SAN FRANCISCO (Reuters Life!) - Pierre Berge didn't know the first thing about fashion when he sat down one day in 1958 to watch the first Christian Dior show under the atelier's new youthful designer, Yves Saint Laurent.

Still, even with Berge's layman's eye, it was immediately apparent that the young designer had electrified the crowd.

"Even though I knew nothing about fashion, I realized something was happening," recalled Berge, who enjoyed a 50-year collaboration with Saint Laurent that lasted until the designer's death in June.

The first public showing of Saint Laurent's work since his death opened at San Francisco's DeYoung Museum this past weekend. The collection of 130 ensembles spans 40 years from the designer's trapeze dresses for Dior to the famous tuxedos, jumpsuits and safari jackets that revolutionized women's fashion and established the Yves Saint Laurent label as the icon of innovative couture.

"Hailed as the last of an era, Saint Laurent was the bridge between the golden age of haute couture and the new modernity," according to the show notes.

Fashionable women including French actress Catherine Deneuve, Princess Grace of Monaco and Bianca Jagger, who wore a white tuxedo suit to her marriage to Mick Jagger, were fans.

WANTED WOMEN TO BE BEAUTIFUL

Whereas Coco Chanel liberated women from the confines of corsetry, Yves Saint Laurent gave her "strength and power," Berge said. The "le smoking" tuxedo, made for French singer Francoise Hardy in 1966, turned the symbol of male power on its head.

But just as deftly, Yves Saint Laurent embraced the feminine, whether a 1990 black lace one-shoulder gown held together at the side by two pink silk bows, or his famous wool crepe gown from 1970 whose black lace inlay exposes the back.

"He liked women to be beautiful," said Baroness Helene de Ludinghausen, the long-time "directrice" of the studio whose job it was to bring in new clients.

The exhibition displays looks from the Pierre Berge-Yves Saint Laurent Foundation's collection of more than 5000 catalogued haute couture garments stored in Paris, which Berge called "absolutely unique" in its size.

"Yves would have been very proud to see this collection," Berge said of the retrospective, which debuted in Montreal earlier this year. "After all, it's his life."

From 1988, exhibit-goers see Yves Saint Laurent experimenting with sculpture and geometry.
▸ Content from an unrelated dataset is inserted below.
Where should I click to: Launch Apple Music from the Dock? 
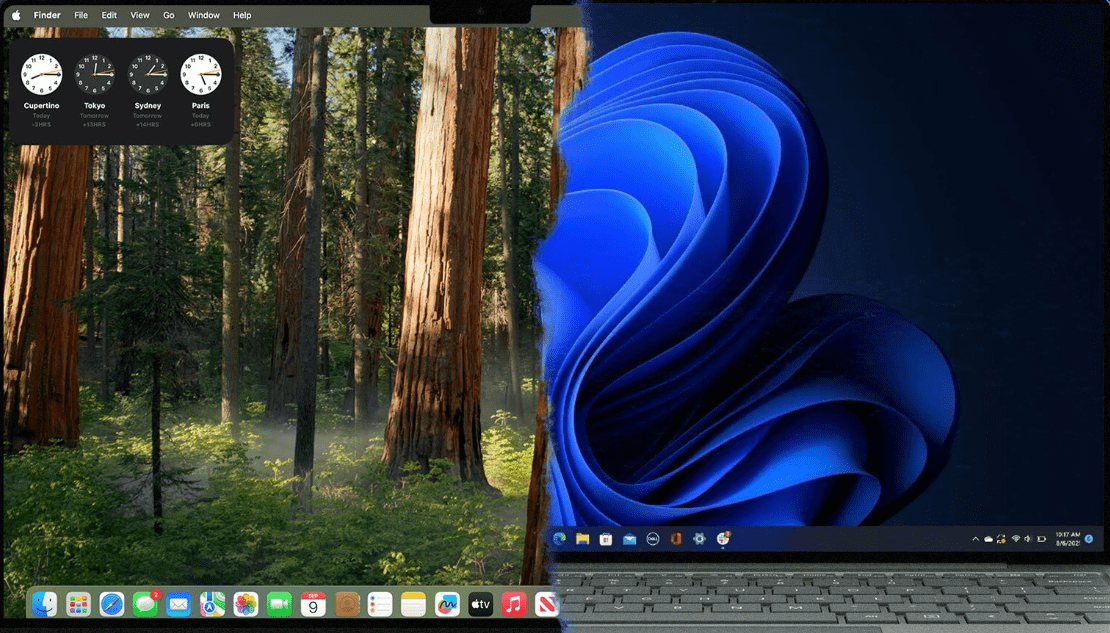[513, 604]
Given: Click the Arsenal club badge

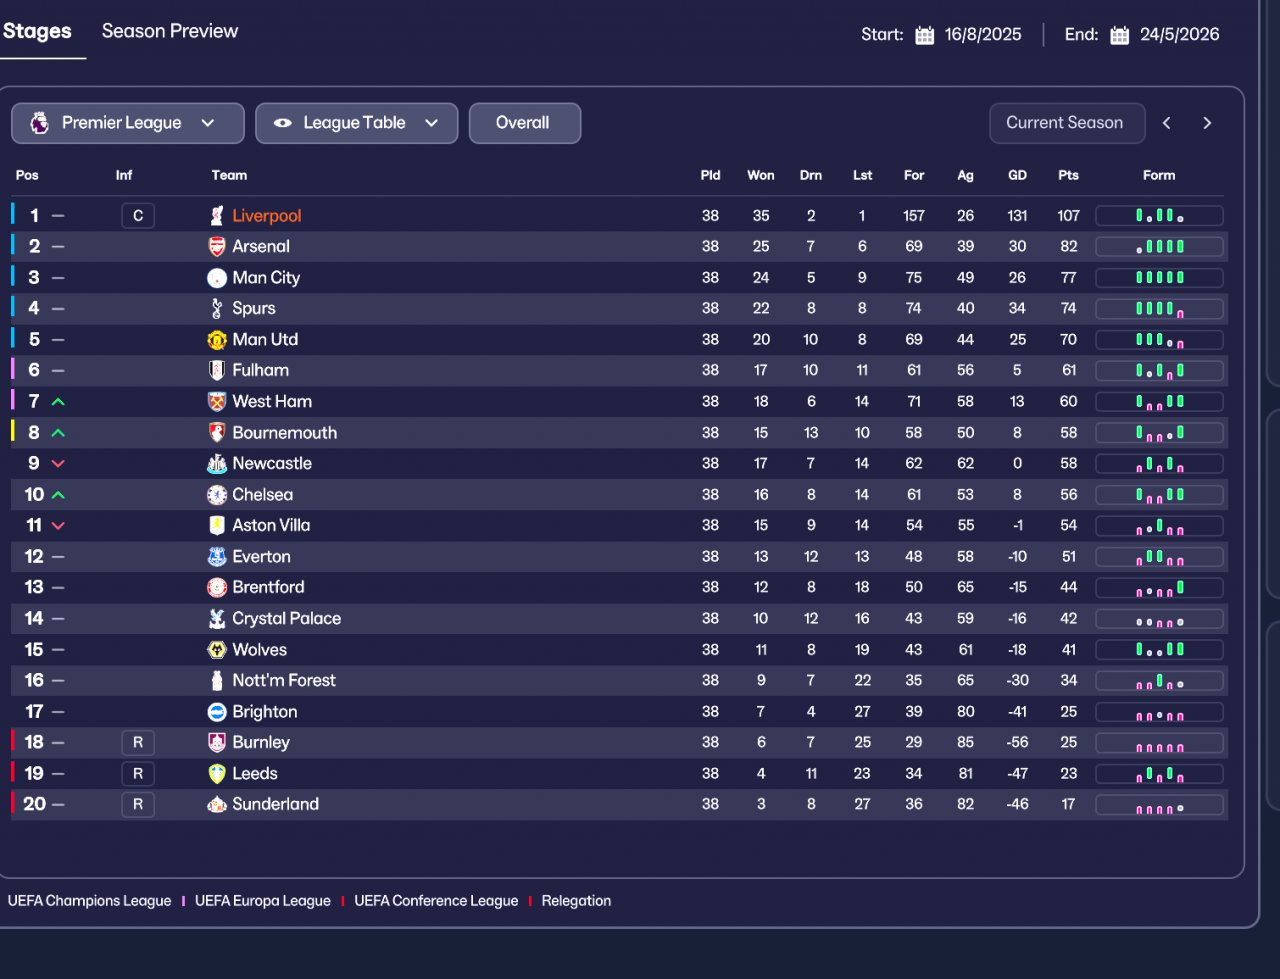Looking at the screenshot, I should tap(217, 247).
In a tribute to Georges Braque, the bodice of a salmon-colored silk crepe gown is adorned with the beak of a beaded dove, its outspread wings rising into a dramatic collar.

More than 20 years earlier, the couturier's 1965 collection included his famous homage to Piet Mondrian, a dress of geometric blocks of color, a contrast to the curves of the female body.

Saint Laurent found inspiration in world culture, whether it was in Russian peasant life, Spanish bullfights, or more exotic locales.

In a 1967 African-inspired coat Sepia-colored raffia cascades in tiers; a black dress from the same year is a patchwork of intricate wood beads and metal plates, its conical breasts predate by more than 20 years French designer Jean-Paul Gaultier's cone bra for Madonna.

"Everything he did was copied by the entire world," said de Ludinghausen.